The Long Road to Surgery

That photo up top is not meant to be deceptive, but the truth is I can’t get in the hot tub anymore. The heat increases my knee’s swelling (duh) and makes me miserable! So, think of that photo as a eulogy to the Tropical Trails RV Resort hot tub. Yes, poor, poor me, unable to soak when nearly everyone else has record cold and snow right now.. Play your tiny violin.

Other than mourning the hot tub, I’ve been rushing around, with as much as three medical appointments a day to prepare for surgery. It’s nuts. I’m trying not to make this a complaint-filled post, so suffice it to say every mistake that a medical staff member could make with me has been made, except I haven’t had surgery on the wrong body part. I guess there’s still time for that!

Seriously, name spelled wrong, birthdate wrong, blood test wrong, doctor’s name listed wrong, pharmacy charged for meds wrong. Can you sense my frustration here? I’ve been running around so much trying to right wrongs that I haven’t even seen Finn again.

Considering all these screw ups, the decision to have surgery in Houston is increasingly looking like the right one. That does not decrease the pain-in-the-ass factors inherent in Houston, though. Especially the drive there and back.

You might be thinking,

Hey, you live in a travel trailer! Why aren’t you taking your home with you?

Good question, and we did consider it, briefly. Our decision to leave the trailer behind boiled down to how much we simply don’t want to clean up our campsite and repack the trailer and tow it on the highway for two days and camp in a crappy campground with no cell signal, all when we could just drive the truck up to an AirBnB. Trust me, packing up when you knew you were going to leave shortly is a piece of cake compared to packing up when you thought you’d stay put all winter.

So, we’ve been prepping the truck for the big trip.

Stage 1: Make room by moving stuff from the covered bed of the truck into the trailer.

Where will this stuff go in the trailer, when we already have stuff we bought to use only in Brownsville and get rid of before we hit the road again? Well, for example, in the dark bedroom in the back there, Tracy is napping next to a giant bag of dogfood.
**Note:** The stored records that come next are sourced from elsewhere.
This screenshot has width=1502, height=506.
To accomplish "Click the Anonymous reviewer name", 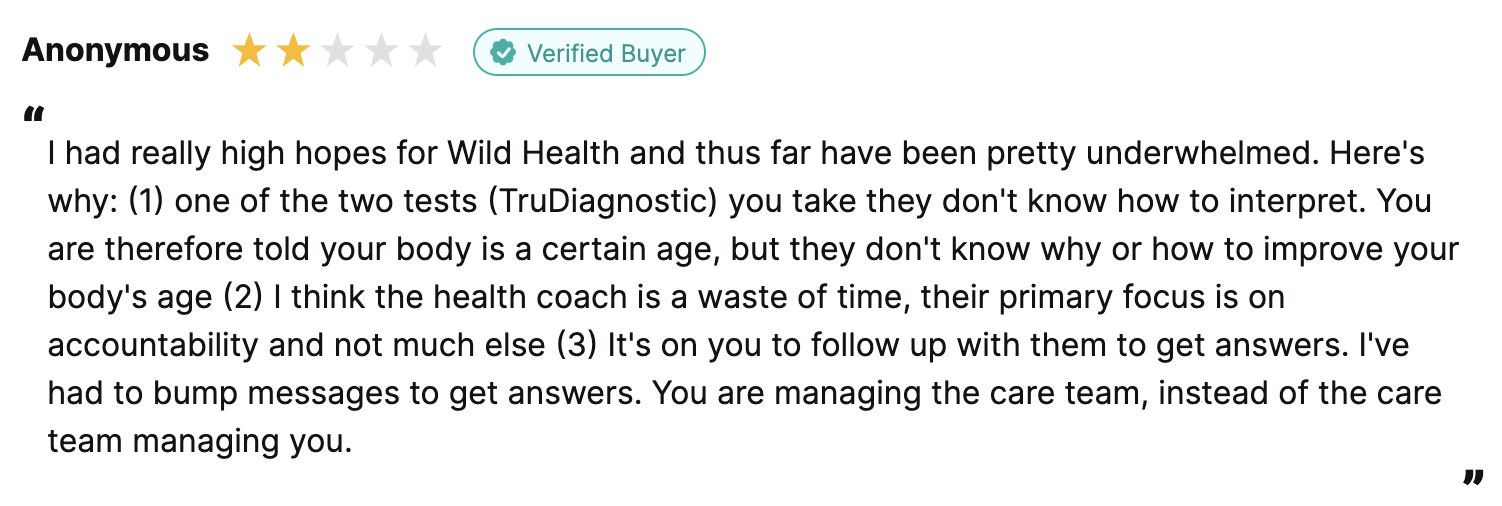I will [116, 51].
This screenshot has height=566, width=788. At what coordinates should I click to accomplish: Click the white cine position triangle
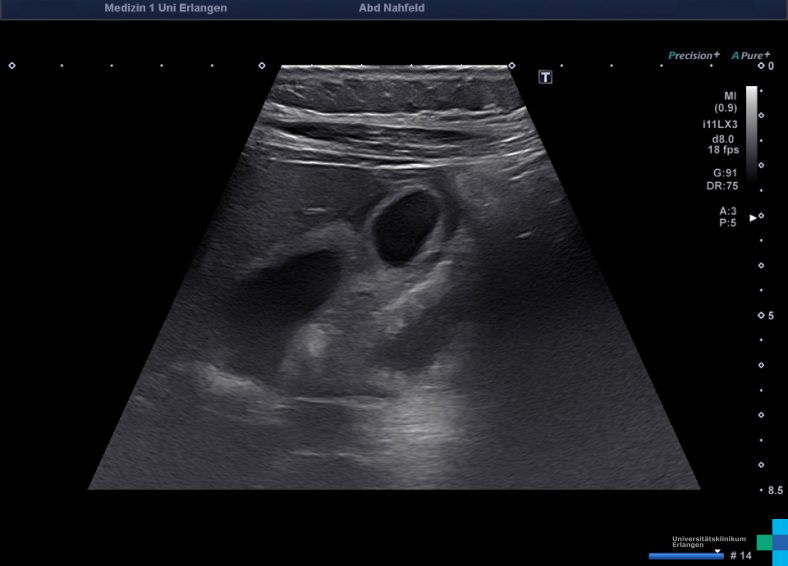717,550
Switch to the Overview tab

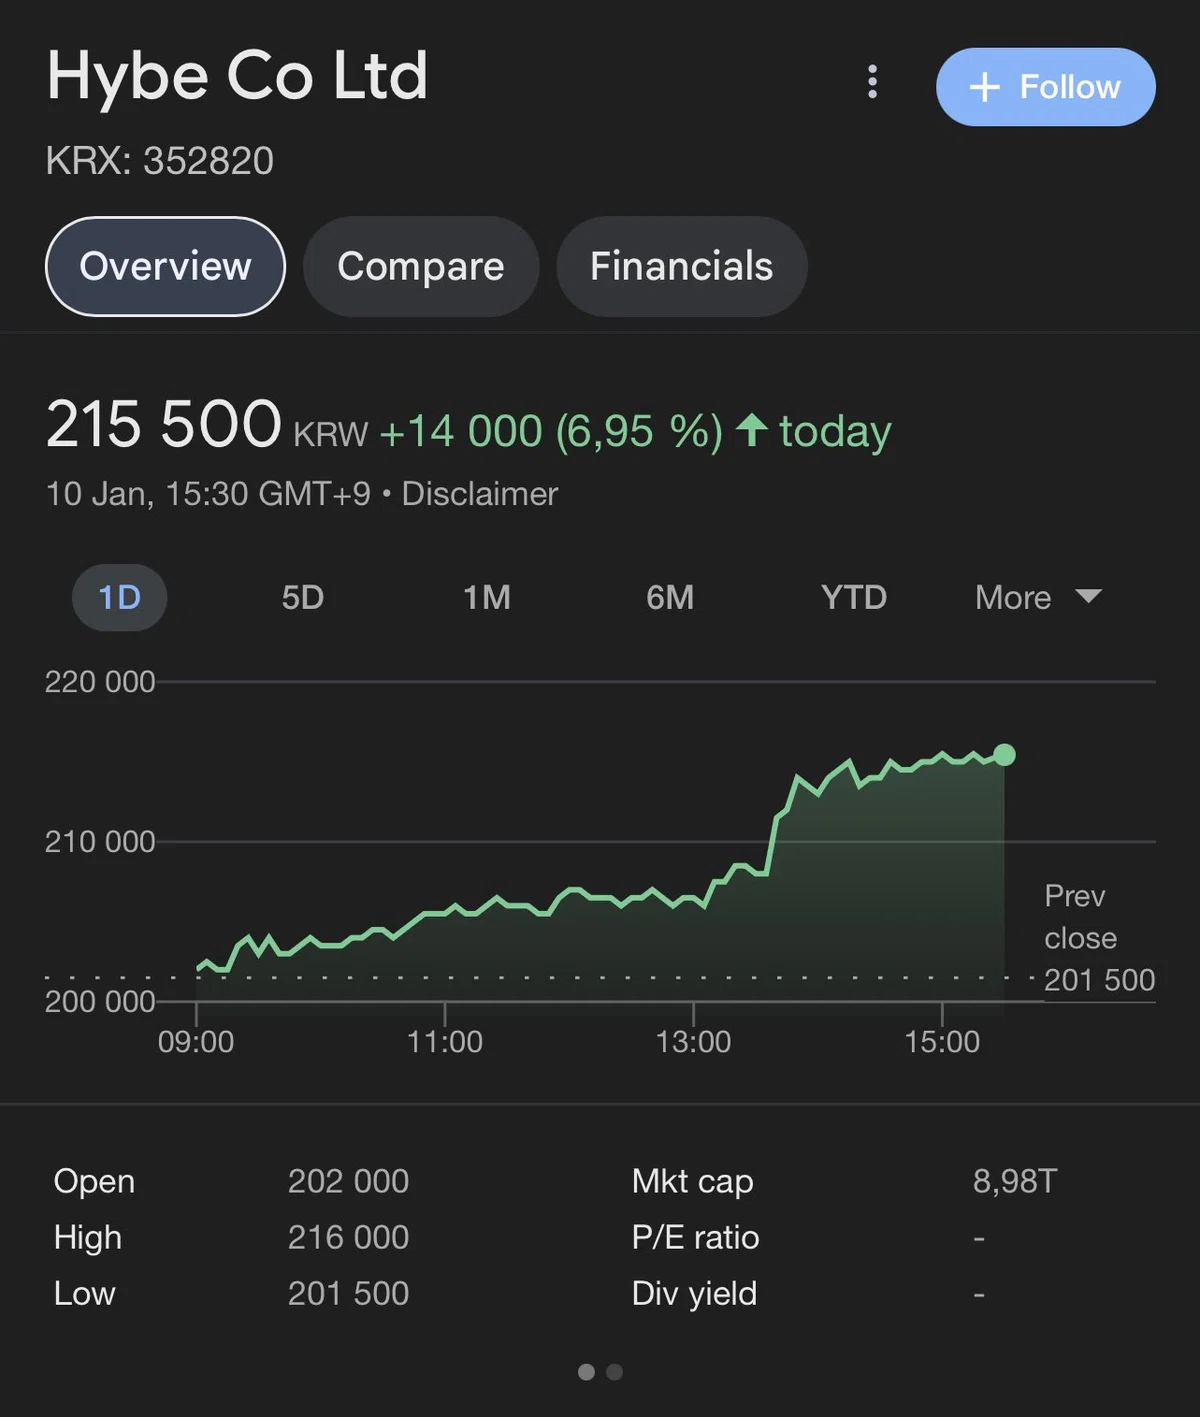click(166, 266)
Stage 2: Pack food and clothes and dog things and all post-surgery implements into the truck bed. Crutches ✔️ Step stool (so I can even get in the truck with a full leg brace) ✔️ Yadda yadda ✔️

Step 3: Prepare the back cab seats for transporting the patient.

We are gonna try to drive back to Brownsville the day after surgery, all eight hours. I’ve been advised that this is smart since I’ll be groggy anyway, and I’ve been advised that this is moronic because I will have just had surgery. Whenever we end up coming back, seems like converting the cab into a bed is brilliant. (Famous last words, I know.)

We lifted the seat bottoms up against the seat backs and unfolded a platform that lays flat above the floorboard (the truck came with this fanciness). Then we grabbed the couch cushions from the Airstream, and voila! My chances of sliding off if Tracy hits the brakes are low, I can lie flat and elevate my leg as needed, and I can sit up against the closed door (with plenty of pillows behind me).

We have a cooler in the back for ice packs, and I’ll have a barf bag up with me, just in case. Yes, we are sexy travelers.

Maybe I’ll even knit the sleeves of my sweater!

The real trick is going to be getting Banjo to sit up front with Tracy instead of on top of the patient in the back where she’s used to being.

Here she is all disgruntled with her bed simply on the platform in the back.

Wish us luck driving up to Houston, having surgery, and driving back down in the patient mobile! I’ll check back in then.

7 thoughts to “The Long Road to Surgery”

  1. I’ll be thinking of you and keeping my fingers crossed for a successful surgery. Then I’ll send healing energy for a quick recovery. I don’t envy you the long trip back right after the operation, but with Banjo for company you should be fine. 😉Please take care and be careful.